Software & Data Management
CyteFinder Studio v5.1 provides an integrated environment for acquisition, annotation, quantification, and metadata-driven reporting. The software features DICOM-SR compliant export, HL7/FHIR interface support for LIS/PACS integration, and native compatibility with common bioinformatics pipelines (e.g., Seurat, CellxGene, Loupe Browser). Image datasets are stored in vendor-agnostic OME-TIFF format with embedded OMERO metadata standards. Batch processing workflows—including cell classification, marker colocalization scoring, and spatial neighborhood analysis—are scriptable via Python API. All user actions, parameter changes, and result exports are logged with timestamped, user-identifiable entries meeting ALCOA+ principles.
Applications
- Liquid biopsy development: enumeration and molecular profiling of circulating tumor cells (CTCs), fetal nucleated red blood cells (fnRBCs), and circulating fetal cells (CFCs) from maternal peripheral blood
- CAR-T and TCR-T therapy QC: viability assessment, transduction efficiency verification, and phenotypic stability monitoring across manufacturing batches
- Stem cell potency assays: identification and isolation of pluripotent or lineage-committed progenitors from heterogeneous differentiation cultures
- Tumor immunology: spatial mapping of T-cell infiltration density, PD-1/PD-L1 co-expression patterns, and tertiary lymphoid structure (TLS) quantification in solid tumor microenvironments
- Immunophenotyping of rare PBMC subsets: detection of exhausted CD8⁺ T cells, regulatory T cells (Tregs), dendritic cell subsets, and antigen-presenting B cells
- Non-invasive prenatal testing (NIPT): isolation and genomic analysis of intact fetal cells for aneuploidy and monogenic disorder screening
- Single-cell multi-omics: coupling retrieved cells with targeted DNA methylation, full-length cDNA amplification, or ATAC-seq library preparation
FAQ
Does the CyteFinder II support live-cell imaging and recovery for functional assays?

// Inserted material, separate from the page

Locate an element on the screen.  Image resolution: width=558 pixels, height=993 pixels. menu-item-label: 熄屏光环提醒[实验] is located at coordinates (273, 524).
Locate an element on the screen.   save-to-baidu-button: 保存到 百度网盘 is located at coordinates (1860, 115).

Yes—the system includes optional environmental control modules and low-phototoxicity illumination protocols enabling long-term time-lapse imaging and subsequent retrieval of metabolically active cells for culture or electrophysiology.
Can the platform integrate with existing LIMS or hospital information systems?

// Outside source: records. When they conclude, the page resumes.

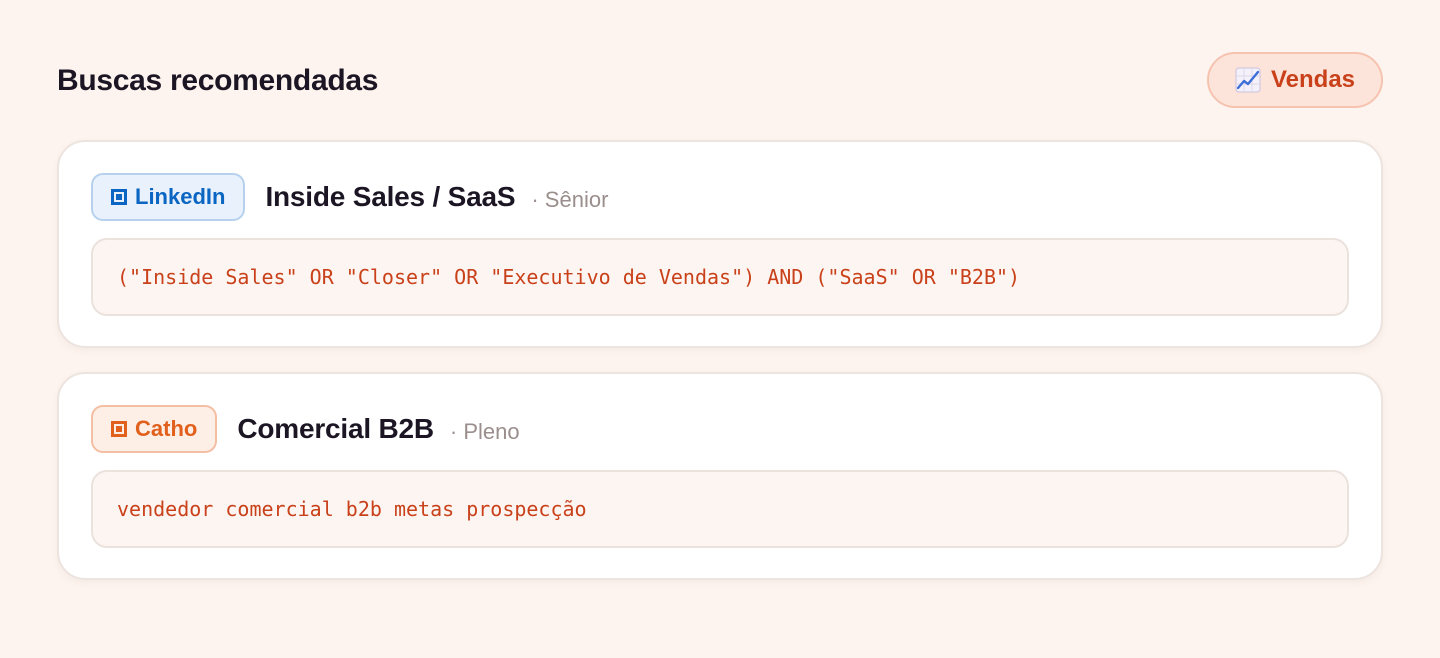 The width and height of the screenshot is (1440, 658). I want to click on search-card-header: LinkedIn Inside Sales / SaaS · Sênior, so click(350, 197).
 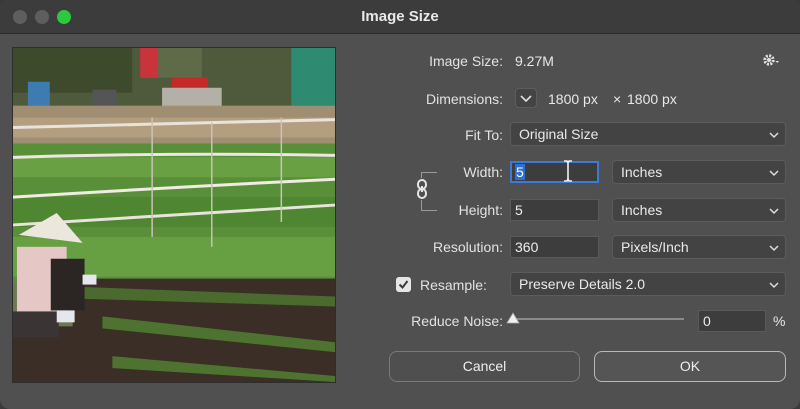 I want to click on resolution-value: 360, so click(x=527, y=247).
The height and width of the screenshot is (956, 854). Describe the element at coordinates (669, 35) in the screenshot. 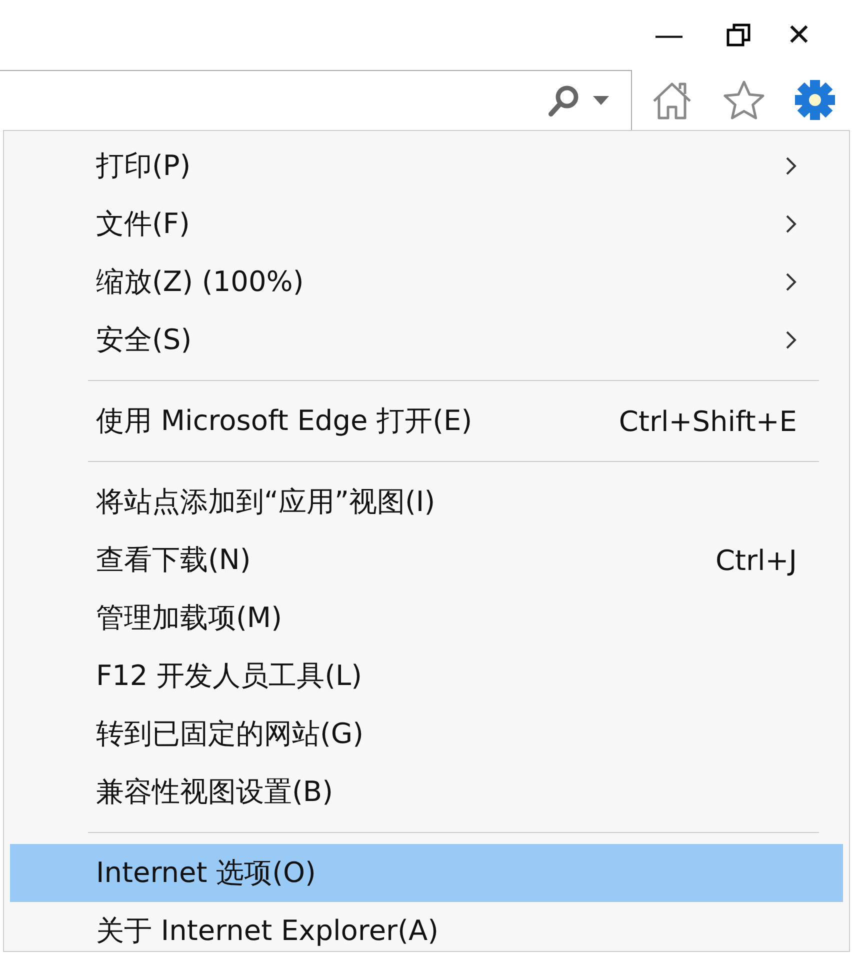

I see `minimize-button: —` at that location.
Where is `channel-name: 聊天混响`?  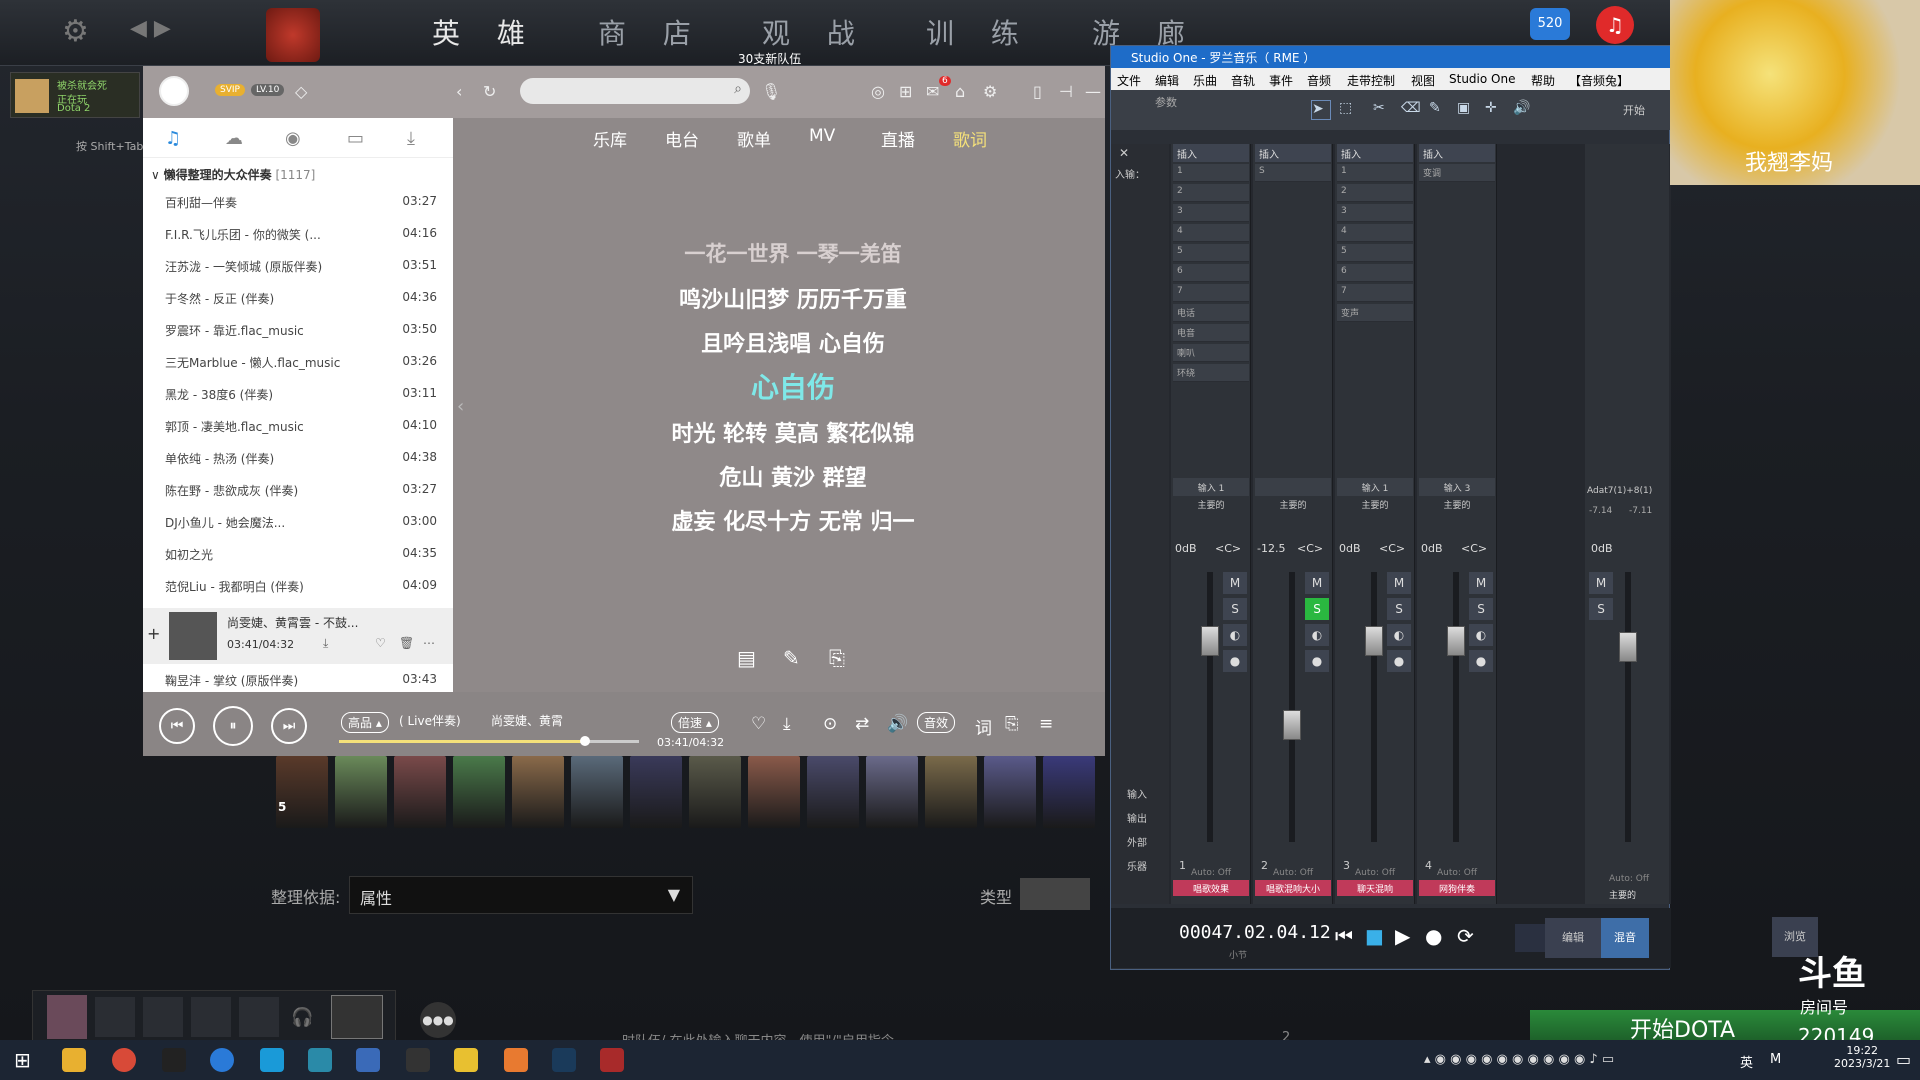
channel-name: 聊天混响 is located at coordinates (1375, 888).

Yes—via configurable HL7 v2.x and FHIR R4 interfaces, supporting bidirectional data exchange for specimen tracking, result reporting, and audit log synchronization.
Is the AI model retrainable with user-specific cell morphology data?

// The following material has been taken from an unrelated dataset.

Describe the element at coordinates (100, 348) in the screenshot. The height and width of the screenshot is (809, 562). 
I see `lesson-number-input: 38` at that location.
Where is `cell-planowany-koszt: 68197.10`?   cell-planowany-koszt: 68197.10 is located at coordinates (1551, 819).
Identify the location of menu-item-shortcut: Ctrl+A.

Yes—CyteFinder Studio includes a supervised training mode compatible with user-provided ground-truth annotations, allowing customization for novel biomarkers or species-specific cell types.
What regulatory documentation is provided for GMP-aligned operations?
A complete validation package is available, including IQ/OQ/PQ protocols, software design specifications, cybersecurity risk assessment (per IEC 62304), and 21 CFR Part 11 implementation guide.
How does the system ensure reproducibility across operators and sites?
Through standardized acquisition templates, instrument calibration certificates traceable to NIST standards, and inter-site concordance studies conducted per CLSI EP09-A3 guidelines.